Mate the galaxy gets harsh in my opinion mash a bit higher you should be ok


----------



## manticle (4/12/10)

If you are really concerned, leave off bottling for a bit and add something malty that's in keeping with the brew OR blend with a similar but much less hopped wort and ferment out again.

Otherwise leave for longer to age. Carbing and time do amazing things to beers.

My first AG was way too bitter in the fermenter for me so I basically made a very low hopped wort with the same grist proportions, fermented it out then blended the two togather. It worked a treat but nowadays I would just add one to the other as suggested and ferment out again. I would rack the first onto the second and add some fresh yeast if need be but I seem to be sensitive to yeasty flavours so you may be able to just add wort II to wort I and not rack.


----------



## Jimboley (4/12/10)

Blending with a sweet wort and re -fermenting is the prob the best way.

But a cheats way...I used some liquid glycerine (used in spirits/liqueurs to add mouhfeel) in a couple of brews that were way too bitter. It's sweet to taste and has a warming effect on the palate...
(Dont know how good for you it is tho?)
It didnt seem to have any ill effects. And really made an excellent improvement.

In fact I entered one in the state comp and it got 2nd place.
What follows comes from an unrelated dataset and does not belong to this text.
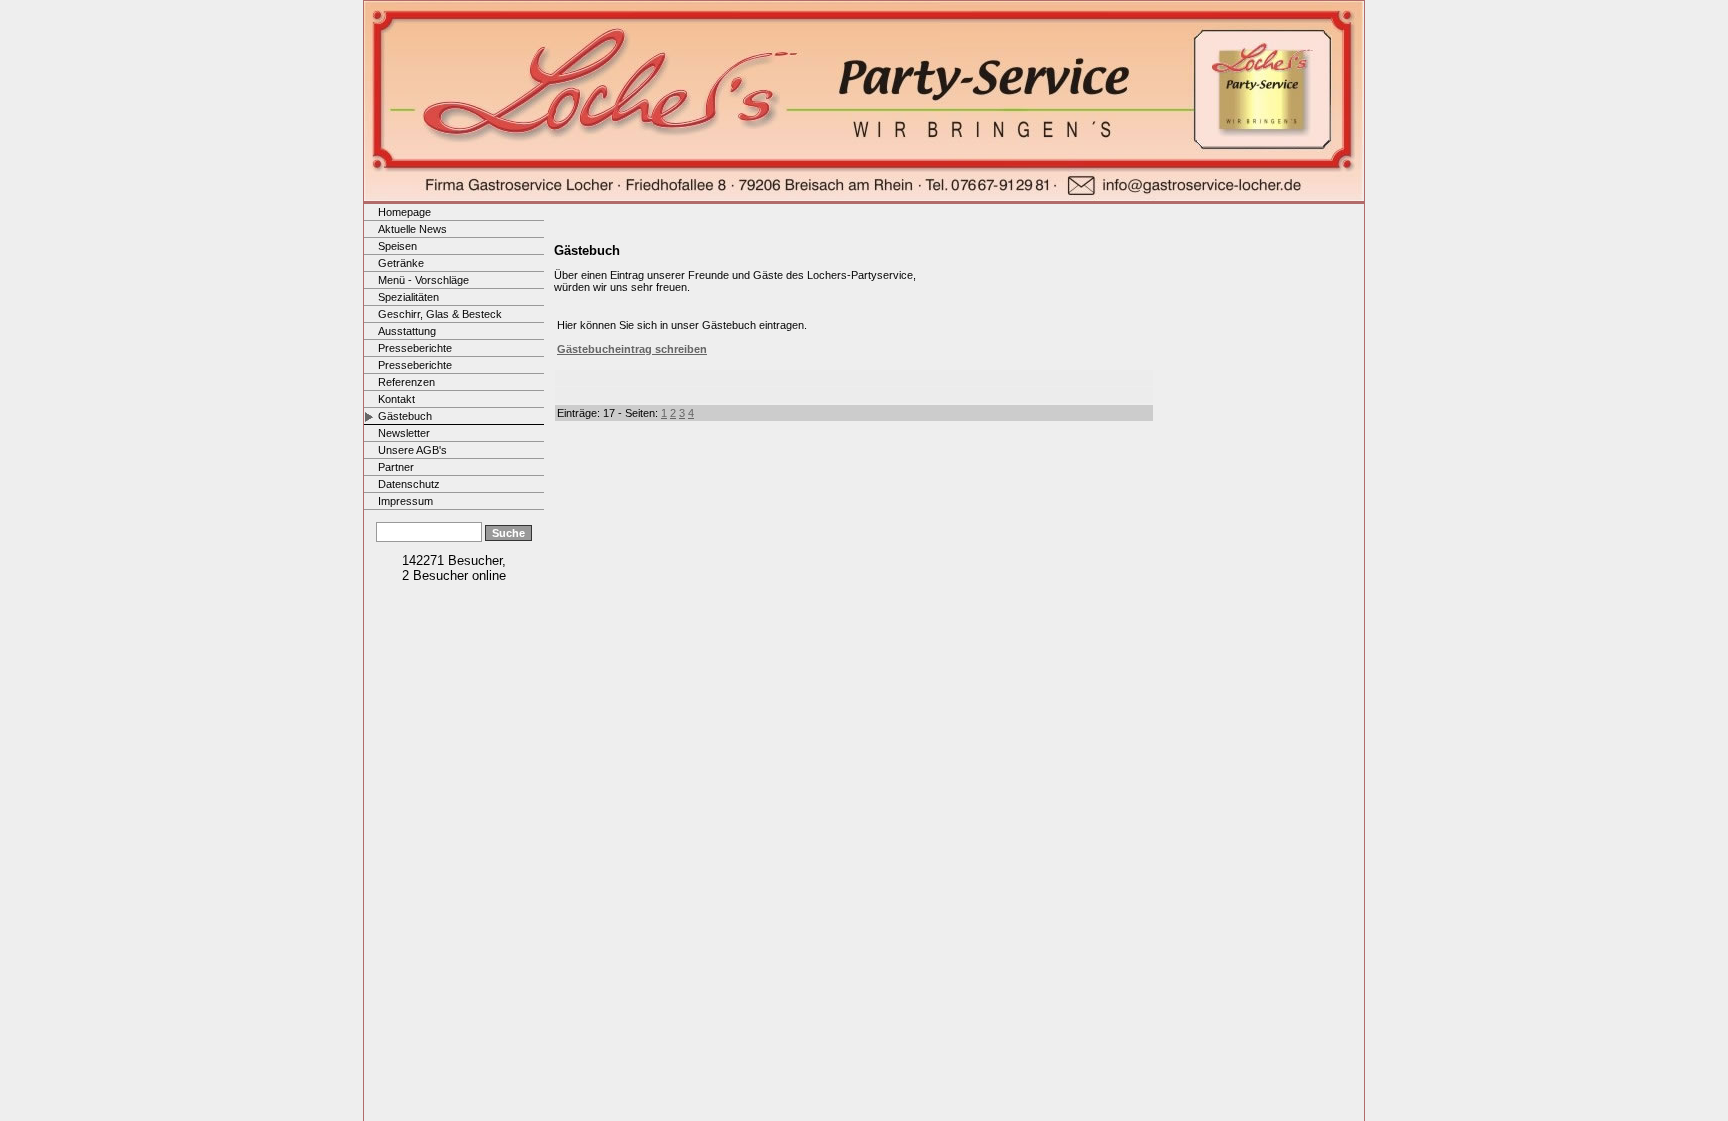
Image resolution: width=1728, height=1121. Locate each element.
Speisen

I used about 1.5mL/L but it will all depend on how bitter your beer is to begin with. -Add to taste.
Cheers

James


----------



## boriskane (5/12/10)

sav said:


> Mate the galaxy gets harsh in my opinion mash a bit higher you should be ok



yeah i was mashing at ~65 i think so is that high enough? pretty new to AG so yet to learn about intricacies of stuff like that.




manticle said:


> If you are really concerned, leave off bottling for a bit and add something malty that's in keeping with the brew OR blend with a similar but much less hopped wort and ferment out again.
> 
> Otherwise leave for longer to age. Carbing and time do amazing things to beers.
> 
> My first AG was way too bitter in the fermenter for me so I basically made a very low hopped wort with the same grist proportions, fermented it out then blended the two togather. It worked a treat but nowadays I would just add one to the other as suggested and ferment out again. I would rack the first onto the second and add some fresh yeast if need be but I seem to be sensitive to yeasty flavours so you may be able to just add wort II to wort I and not rack.



what do you consider to be 'something malty', like more ldme? or a type of adjunct?

that strategy of fermenting out again is a plausible one so i might give that a go, ive got loads of grain so it shouldnt be an issue. 




Jimboley said:


> Blending with a sweet wort and re -fermenting is the prob the best way.
> 
> But a cheats way...I used some liquid glycerine (used in spirits/liqueurs to add mouhfeel) in a couple of brews that were way too bitter. It's sweet to taste and has a warming effect on the palate...
> (Dont know how good for you it is tho?)
> ...



really? thats awesome! im still new to AG so i might stick to traditional methods for the time being, but damn good option there. ill keep that in mind.


ill probably end up mashing another batch this time around, i might bottle a few to see the difference as well so i can compare the ageing process , gotta love a bit of scientific method.


cheers for that everyone!


----------



## manticle (5/12/10)

boris kane said:


> what do you consider to be 'something malty', like more ldme? or a type of adjunct?



Something malty is something with malt in it. Not meaning to be obscure or obtuse - either malt extract or a low/unhopped wort, depending on how much you think you need. If 1 kg or less of extract will balance what you want, stick to the easy road and use extract. If it requires a lot, extract will change the flavour so make another small AG wort and balance it up. Depends on your desired effort and outcome.


----------